Gott im Himmel hoch dort oben.

Daß er seinen Romanhelden mit Lautenspiel Gefallen erregen läßt, mag ein literarisches
Motiv sein; in einem späteren Buch des „Simplicissimus", das sich der
Weltabsage und dem Einsiedlerleben im Schwarzwald nähert, erfolgt ein plötzlicher
Umschwung; da bricht ein Haß aus gegen die Musik als Ausdruck der
Weltlust, und die Laute wird in tausend Stücke geschmissen.
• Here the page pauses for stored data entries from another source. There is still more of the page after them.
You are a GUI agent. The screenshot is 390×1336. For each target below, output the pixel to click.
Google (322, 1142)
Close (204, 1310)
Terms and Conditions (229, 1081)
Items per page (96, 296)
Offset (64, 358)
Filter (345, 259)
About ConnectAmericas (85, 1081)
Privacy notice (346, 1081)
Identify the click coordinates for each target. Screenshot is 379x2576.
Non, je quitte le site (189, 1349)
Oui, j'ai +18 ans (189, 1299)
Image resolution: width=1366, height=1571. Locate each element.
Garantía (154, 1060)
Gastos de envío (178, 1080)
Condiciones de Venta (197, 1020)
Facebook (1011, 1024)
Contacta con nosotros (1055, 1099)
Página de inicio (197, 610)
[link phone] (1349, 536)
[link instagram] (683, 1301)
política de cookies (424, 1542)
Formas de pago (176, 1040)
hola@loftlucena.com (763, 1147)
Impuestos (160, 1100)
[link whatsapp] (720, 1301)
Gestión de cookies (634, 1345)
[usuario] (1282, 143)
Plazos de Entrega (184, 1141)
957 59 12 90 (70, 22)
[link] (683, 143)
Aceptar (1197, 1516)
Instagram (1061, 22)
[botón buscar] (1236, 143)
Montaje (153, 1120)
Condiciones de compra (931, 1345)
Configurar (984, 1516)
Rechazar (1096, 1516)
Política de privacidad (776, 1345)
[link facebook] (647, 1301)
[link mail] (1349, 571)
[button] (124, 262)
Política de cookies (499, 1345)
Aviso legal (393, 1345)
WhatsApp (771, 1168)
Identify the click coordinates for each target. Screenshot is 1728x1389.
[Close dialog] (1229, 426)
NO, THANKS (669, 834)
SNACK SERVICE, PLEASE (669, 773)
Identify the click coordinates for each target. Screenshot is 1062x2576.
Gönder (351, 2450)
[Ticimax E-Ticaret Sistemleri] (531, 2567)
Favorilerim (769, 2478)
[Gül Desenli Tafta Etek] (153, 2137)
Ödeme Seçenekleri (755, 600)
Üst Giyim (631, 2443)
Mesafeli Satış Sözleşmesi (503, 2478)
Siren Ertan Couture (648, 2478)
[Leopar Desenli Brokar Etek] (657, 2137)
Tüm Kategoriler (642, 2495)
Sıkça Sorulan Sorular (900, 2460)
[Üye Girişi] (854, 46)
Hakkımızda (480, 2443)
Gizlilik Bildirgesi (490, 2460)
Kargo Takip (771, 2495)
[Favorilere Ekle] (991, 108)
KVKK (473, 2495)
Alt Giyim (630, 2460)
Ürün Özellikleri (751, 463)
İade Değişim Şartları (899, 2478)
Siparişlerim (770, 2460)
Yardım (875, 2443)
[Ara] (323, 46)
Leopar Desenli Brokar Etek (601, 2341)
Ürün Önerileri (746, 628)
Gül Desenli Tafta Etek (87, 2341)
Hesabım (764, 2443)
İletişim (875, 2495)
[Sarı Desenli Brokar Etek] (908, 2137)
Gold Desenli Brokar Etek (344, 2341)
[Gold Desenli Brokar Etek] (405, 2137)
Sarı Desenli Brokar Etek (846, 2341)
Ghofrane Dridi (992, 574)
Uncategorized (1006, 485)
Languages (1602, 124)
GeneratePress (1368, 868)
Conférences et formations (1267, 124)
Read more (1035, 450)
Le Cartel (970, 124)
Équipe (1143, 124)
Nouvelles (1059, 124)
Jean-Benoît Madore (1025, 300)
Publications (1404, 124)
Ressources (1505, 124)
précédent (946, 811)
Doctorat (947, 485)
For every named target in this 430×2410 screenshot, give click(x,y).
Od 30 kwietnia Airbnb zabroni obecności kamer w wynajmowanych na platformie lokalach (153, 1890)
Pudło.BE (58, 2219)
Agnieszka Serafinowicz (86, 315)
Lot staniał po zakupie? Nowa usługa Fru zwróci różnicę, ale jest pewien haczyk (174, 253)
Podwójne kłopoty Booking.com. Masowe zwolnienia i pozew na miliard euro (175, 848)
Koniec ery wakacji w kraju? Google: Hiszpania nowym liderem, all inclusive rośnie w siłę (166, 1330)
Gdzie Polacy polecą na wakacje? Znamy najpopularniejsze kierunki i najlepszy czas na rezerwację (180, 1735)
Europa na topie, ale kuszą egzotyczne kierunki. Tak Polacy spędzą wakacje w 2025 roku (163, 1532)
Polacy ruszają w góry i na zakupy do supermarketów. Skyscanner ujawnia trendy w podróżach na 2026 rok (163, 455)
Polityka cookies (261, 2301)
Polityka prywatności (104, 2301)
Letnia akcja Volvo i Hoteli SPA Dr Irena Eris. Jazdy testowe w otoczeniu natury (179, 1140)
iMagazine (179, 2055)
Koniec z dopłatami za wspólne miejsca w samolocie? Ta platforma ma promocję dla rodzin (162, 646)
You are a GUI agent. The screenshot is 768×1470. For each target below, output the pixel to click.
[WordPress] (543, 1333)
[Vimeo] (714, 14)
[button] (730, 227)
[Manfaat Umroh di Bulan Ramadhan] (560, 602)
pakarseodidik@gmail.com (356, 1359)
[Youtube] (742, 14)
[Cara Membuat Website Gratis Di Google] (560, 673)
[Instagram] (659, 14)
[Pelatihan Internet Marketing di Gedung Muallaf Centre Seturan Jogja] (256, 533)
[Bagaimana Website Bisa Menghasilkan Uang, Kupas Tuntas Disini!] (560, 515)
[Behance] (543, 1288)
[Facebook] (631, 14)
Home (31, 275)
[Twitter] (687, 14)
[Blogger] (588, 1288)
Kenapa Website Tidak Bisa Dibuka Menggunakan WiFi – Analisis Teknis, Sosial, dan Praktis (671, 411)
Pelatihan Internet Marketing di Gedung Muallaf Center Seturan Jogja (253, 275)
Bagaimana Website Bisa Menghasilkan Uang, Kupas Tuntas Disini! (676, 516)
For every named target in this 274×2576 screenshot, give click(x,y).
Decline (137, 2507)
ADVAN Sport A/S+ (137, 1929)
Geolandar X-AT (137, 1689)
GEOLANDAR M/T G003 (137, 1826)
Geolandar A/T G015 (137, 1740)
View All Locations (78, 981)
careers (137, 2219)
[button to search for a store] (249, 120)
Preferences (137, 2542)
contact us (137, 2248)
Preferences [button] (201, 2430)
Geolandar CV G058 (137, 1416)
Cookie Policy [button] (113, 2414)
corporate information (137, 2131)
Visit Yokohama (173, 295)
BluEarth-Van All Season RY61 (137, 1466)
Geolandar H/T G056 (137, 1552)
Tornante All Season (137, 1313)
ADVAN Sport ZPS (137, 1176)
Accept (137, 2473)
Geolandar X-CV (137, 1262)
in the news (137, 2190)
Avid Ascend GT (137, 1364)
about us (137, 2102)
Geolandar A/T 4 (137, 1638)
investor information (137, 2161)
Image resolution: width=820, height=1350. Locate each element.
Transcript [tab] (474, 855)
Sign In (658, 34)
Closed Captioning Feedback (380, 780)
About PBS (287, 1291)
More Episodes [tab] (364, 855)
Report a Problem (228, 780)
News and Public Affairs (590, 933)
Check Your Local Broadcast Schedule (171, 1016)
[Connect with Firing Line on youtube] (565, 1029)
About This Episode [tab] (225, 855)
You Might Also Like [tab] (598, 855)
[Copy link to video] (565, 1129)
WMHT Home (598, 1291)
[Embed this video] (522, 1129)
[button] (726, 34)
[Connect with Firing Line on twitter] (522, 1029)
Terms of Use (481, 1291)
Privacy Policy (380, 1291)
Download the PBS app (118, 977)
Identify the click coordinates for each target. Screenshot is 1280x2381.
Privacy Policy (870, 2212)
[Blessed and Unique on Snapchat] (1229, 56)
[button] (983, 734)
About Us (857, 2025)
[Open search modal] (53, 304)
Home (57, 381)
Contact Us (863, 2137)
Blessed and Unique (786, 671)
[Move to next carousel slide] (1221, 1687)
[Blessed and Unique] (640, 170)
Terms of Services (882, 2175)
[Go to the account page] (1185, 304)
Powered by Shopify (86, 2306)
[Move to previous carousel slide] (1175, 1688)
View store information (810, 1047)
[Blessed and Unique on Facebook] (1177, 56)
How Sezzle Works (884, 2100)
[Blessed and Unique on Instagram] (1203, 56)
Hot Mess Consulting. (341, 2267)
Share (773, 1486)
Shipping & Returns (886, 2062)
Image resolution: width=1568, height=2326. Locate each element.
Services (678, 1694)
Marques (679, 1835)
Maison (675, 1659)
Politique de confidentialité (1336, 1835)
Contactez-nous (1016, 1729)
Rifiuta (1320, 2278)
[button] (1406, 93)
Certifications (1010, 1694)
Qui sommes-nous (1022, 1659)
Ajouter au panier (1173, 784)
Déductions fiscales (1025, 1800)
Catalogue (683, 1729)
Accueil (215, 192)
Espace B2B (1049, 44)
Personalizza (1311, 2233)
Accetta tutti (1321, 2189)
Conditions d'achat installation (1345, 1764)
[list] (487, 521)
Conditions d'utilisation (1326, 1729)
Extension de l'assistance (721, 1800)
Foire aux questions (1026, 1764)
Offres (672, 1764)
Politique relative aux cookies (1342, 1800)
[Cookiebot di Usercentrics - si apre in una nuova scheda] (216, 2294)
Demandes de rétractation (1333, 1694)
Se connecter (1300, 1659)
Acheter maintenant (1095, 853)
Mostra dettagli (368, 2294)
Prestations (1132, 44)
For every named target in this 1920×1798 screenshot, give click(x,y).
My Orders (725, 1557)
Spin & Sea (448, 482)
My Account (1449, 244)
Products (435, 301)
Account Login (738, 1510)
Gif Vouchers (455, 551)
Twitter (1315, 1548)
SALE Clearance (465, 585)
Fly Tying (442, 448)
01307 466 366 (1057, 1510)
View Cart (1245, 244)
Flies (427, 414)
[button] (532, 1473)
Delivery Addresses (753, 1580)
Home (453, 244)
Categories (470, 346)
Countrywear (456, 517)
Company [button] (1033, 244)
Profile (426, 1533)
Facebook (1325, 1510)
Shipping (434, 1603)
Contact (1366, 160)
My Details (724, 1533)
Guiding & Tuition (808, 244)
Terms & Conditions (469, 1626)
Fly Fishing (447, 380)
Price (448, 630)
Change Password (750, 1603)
So übertrieben sie ist, so darf diese Stelle doch wohl mit einiger Vorsicht für
den weiteren Bildungsgang des Schriftstellers in Anspruch genommen werden. Es
heißt dort vom Simplicius, daß ihm das tote Wissen der Grammatici und Schulfüchse
verleidet wurde; er gelangte darauf zur Astronomie und Astrologie, zur
Alchimie und Theosophie.. Er verlor sich in die dunklen Tiefen des faustischen
Jahrhunderts. Enttäuscht von der „großen Kunst" des Raymundus Lullus machte
er sich, wie die Naturphilosophen der Renaissance, hinter die Cabalam der Hebräer
und die Hieroglyphicas der Egyptier: „fände aber die allerletzte und auß allen
meinen Künsten und Wissenschafften, daß kein besser Kunst sey als die Theologia,
wann man vermittelst derselbigen Gott liebet und ihm dienet".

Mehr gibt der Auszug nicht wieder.